Saturday, May 10, 2008

Saturday Mornings


Most mornings I feel the tick of the clock like a physical tapping on my brain. From the moment I wake up I am aware of having rejoined the flow of time as it picks up speed after a long slow stretch of sleep. If my days are a river, then weekday work mornings are the stretch where the river leaves a deep, calm pool and starts to pick up speed for a run through some rocky rapids.
For this reason, I like Saturday mornings. A lot. On Saturdays I don’t have to be anywhere until 9:15 at the very earliest. And even then, it is simply to drop my daughter at a math activity that she loves. From there I am free again for another hour. It is hardly onerous. On Saturdays, the flow of the day never really gets much faster than it is when I wake up. I wish my weekday mornings could have more of this lazy flavor to them, but often my bad habits get in the way. I need coffee right away. I need to run through my favorite websites and check my e-mail right away. My morning habits are not conducive to peace and calm.
Lately I have been trying to create new habits in my life—habits that will help me feel more relaxed, more centered, more in control of my own hours. In this search for a little peace in my life I have remembered something I learned fifteen years ago and then slowly forgotten.

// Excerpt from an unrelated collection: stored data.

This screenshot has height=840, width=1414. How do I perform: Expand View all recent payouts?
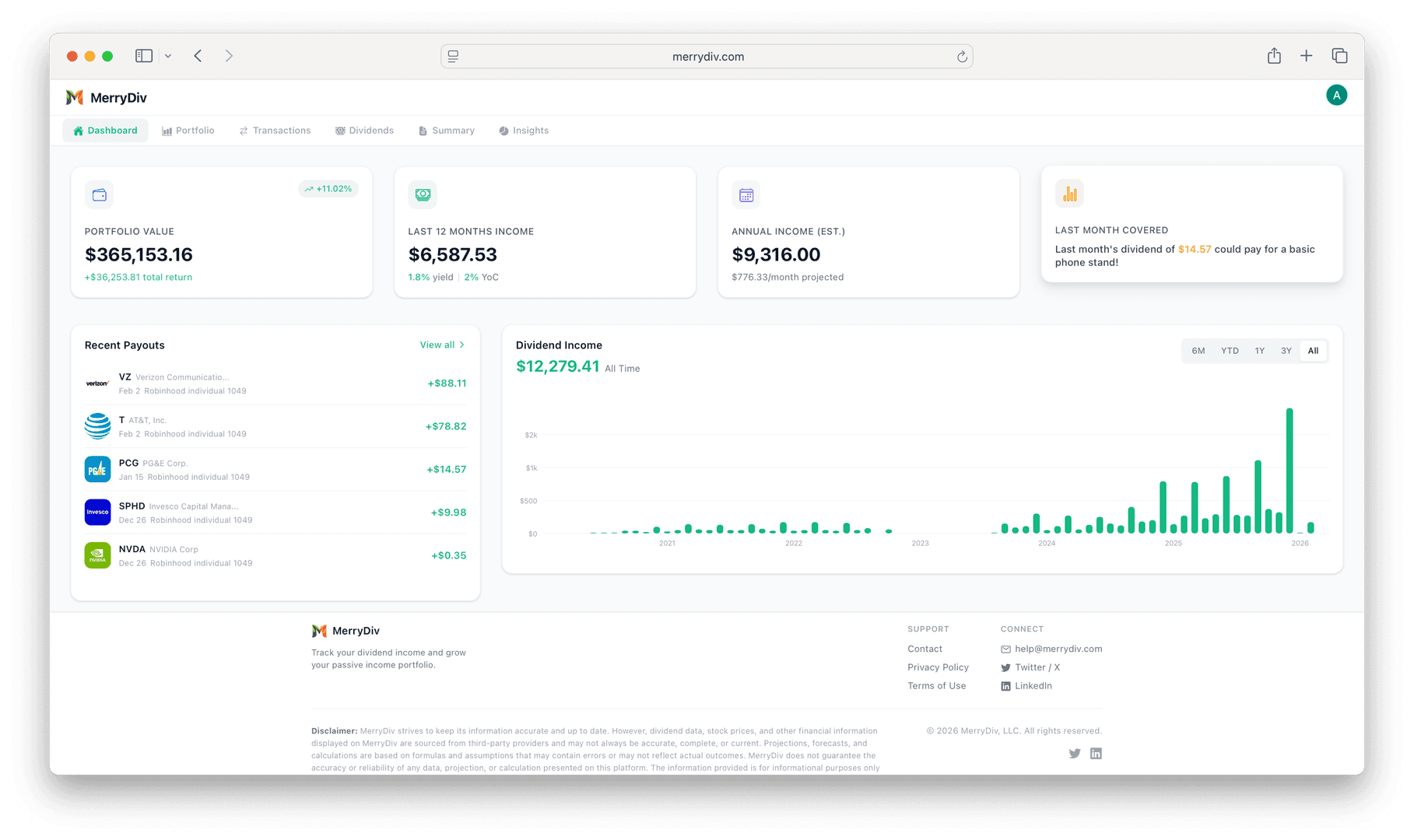(441, 345)
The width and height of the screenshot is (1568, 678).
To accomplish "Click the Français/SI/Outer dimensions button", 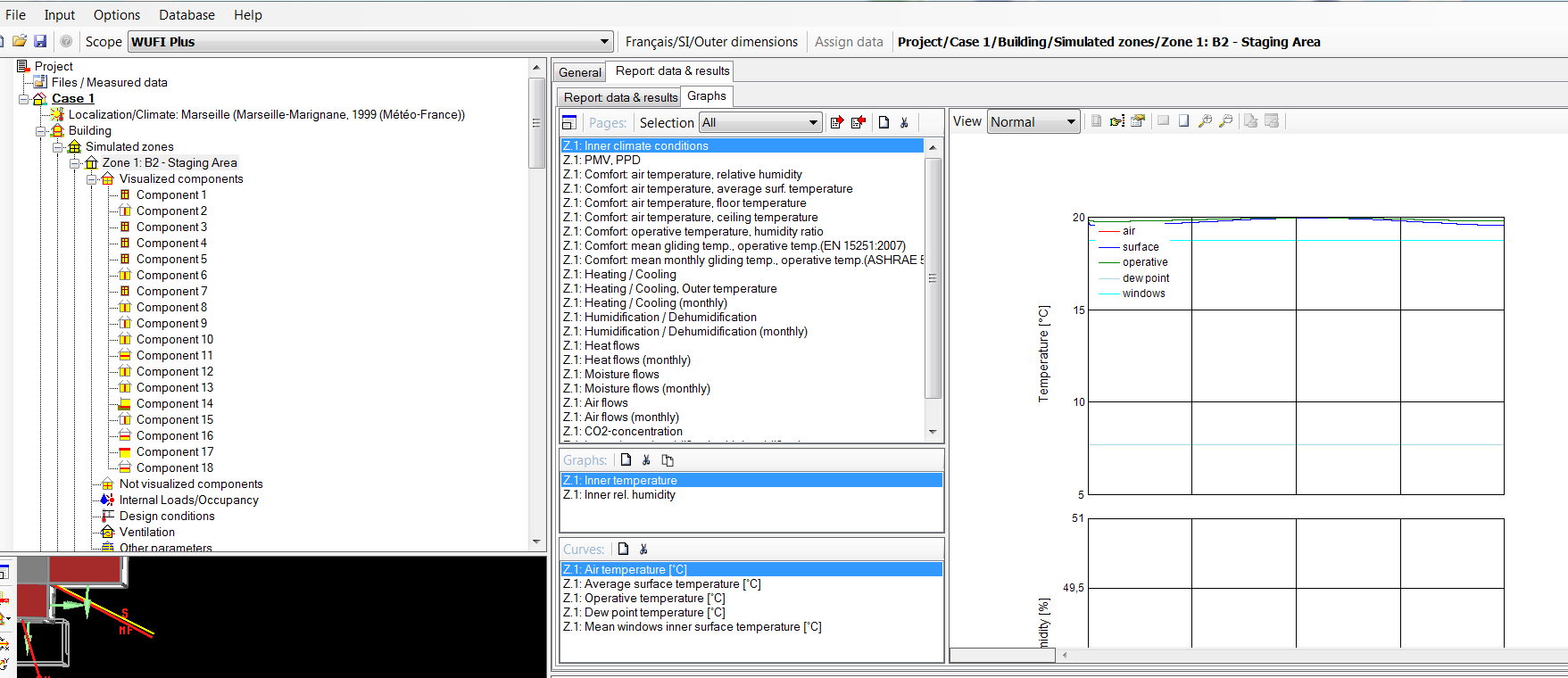I will point(711,42).
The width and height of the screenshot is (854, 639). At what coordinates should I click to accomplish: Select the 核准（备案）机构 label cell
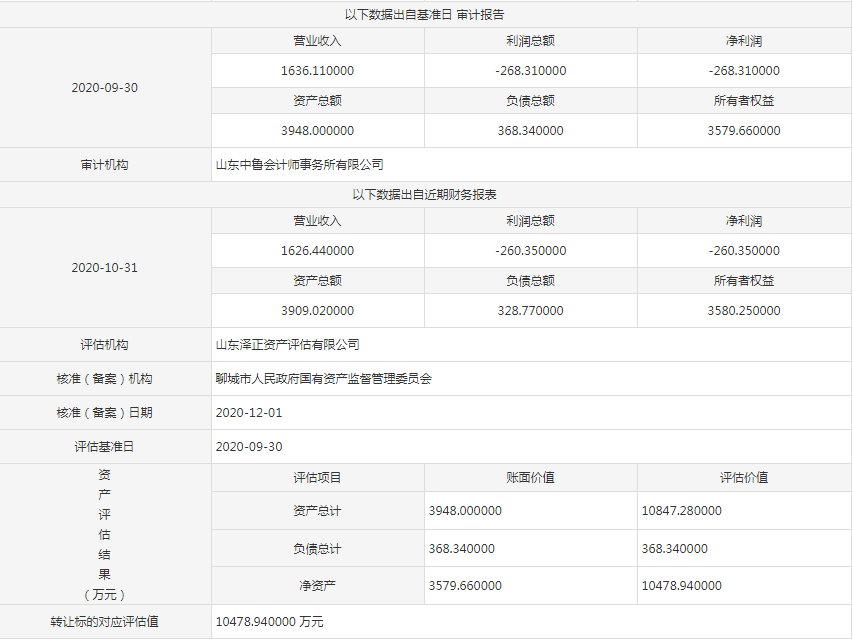[x=105, y=379]
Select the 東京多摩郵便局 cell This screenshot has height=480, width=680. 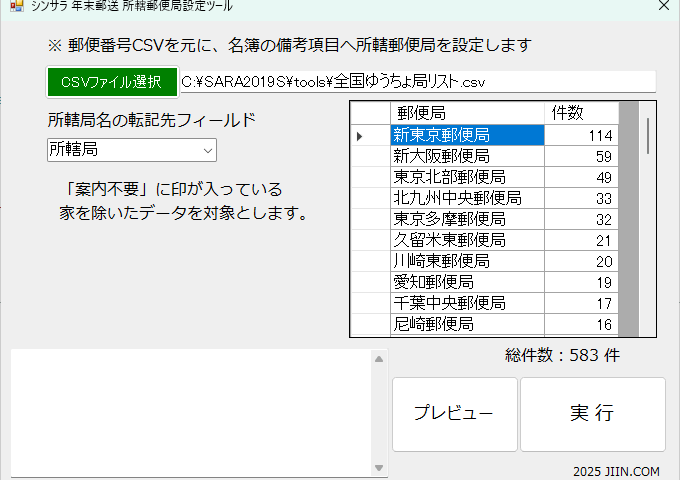[466, 219]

NY Times article on habits.

I spent four or five summers in the early 1990s working on various Indian reservations in Montana. I was hired by a non-profit corporation called Visions International to lead groups of upper- and upper middle-class teenagers from the New York area to Montana to perform community service work. My favorite location by far was a small village in the Southeast corner of the Northern Cheyenne Reservation. The village was called Birney and it had no mall, no movie theater, no stores at all. Not even a gas station. There was nothing in Birney except about twenty or twenty-five HUD houses.
One of the men in the village was named Mike. Mike is a Sioux who married a Northern Cheyenne woman named Florence. Mike worked for me as a staff person with the teenagers. But this doesn’t really describe our relationship very well. It was far from that of manager and staff person.
One morning, about two weeks into my first summer program in Birney, I woke up in the trailer where I slept with the eight teenage boys in the group. It was five in the morning and instantly my brain seized on the long list of logistical details I needed to address that day. But, because it was five a.m., I couldn’t do a thing about anything on the list. The hardware store in Billings was not yet open, the grocery store in Lame Deer was shut, the laundromat in Colstrip wouldn’t be open for another two hours. The girls in the group were sleeping in the old church right next to the kitchen so I couldn’t even go make some coffee because it would have woken them up.
I couldn’t get back to sleep so I put on some clothes and went for a walk through the sage scrub just outside of town. As I walked through the chill of an early July morning my hands were deep in my pockets, my shoulders were hunched, my eyes were focused on the ground about ten feet ahead of my steps, and my brain was revving itself up way too fast.
As I walked I heard the unmistakable sounds of someone walking in the distance behind me. I stopped and turned to see Mike making his way slowly down the same trail I had just passed. I started walking again, but with a much slower pace so that Mike could catch up if he wanted to. After just a few moments Mike fell into stride next to me. We nodded to each other in greeting, but didn’t say anything right away. We walked quietly side by side for a good fifteen minutes with Mike pointing things out to me with a quick jut of his chin to direct my attention to a coyote on a ridgeline, a meadowlark on a fencepost, the Morningstar dimming as the sun brightened.
As we returned to the village Mike stopped and leaned on a fence post to look out at the playground we were building for the children of Birney. I stopped too. Mike is not a preachy man. In fact, he is quite the opposite. He is stingy with advice, even when asked directly. But on that particular morning Mike must have seen that I needed something. Apropos of nothing, Mike said, “Do you know how I try to start each day?”
Sensing even then that I was about to be given something that I would hold forever, I said, “I don’t…tell me.”
“I stand outside alone, before there is much going on, and I face each of the four directions, starting with the East and the sunrise and working my way around to end with the North. And then I direct my attention up to the sky and then down to the Earth, and I say out loud, ‘Good morning East, South, West, and North. Good morning sky. Good morning Mother Earth. Please watch over me this day and help me keep my heart at the center of all I feel and say and do today.’”
I have no belief in God or any sort of caring creator, but this prayer rang true to me. So now, when I remember and can make the time, I like to take my dog Ginger for a walk early on school days instead of wasting the time dinking around on the Internet. As we walk, I think my way through Mike’s morning greeting and it never fails to get me to a quieter, slower place from which I can start my day. I am hoping this habit will grow and out-compete the other, more stressful and less productive habits I have already developed.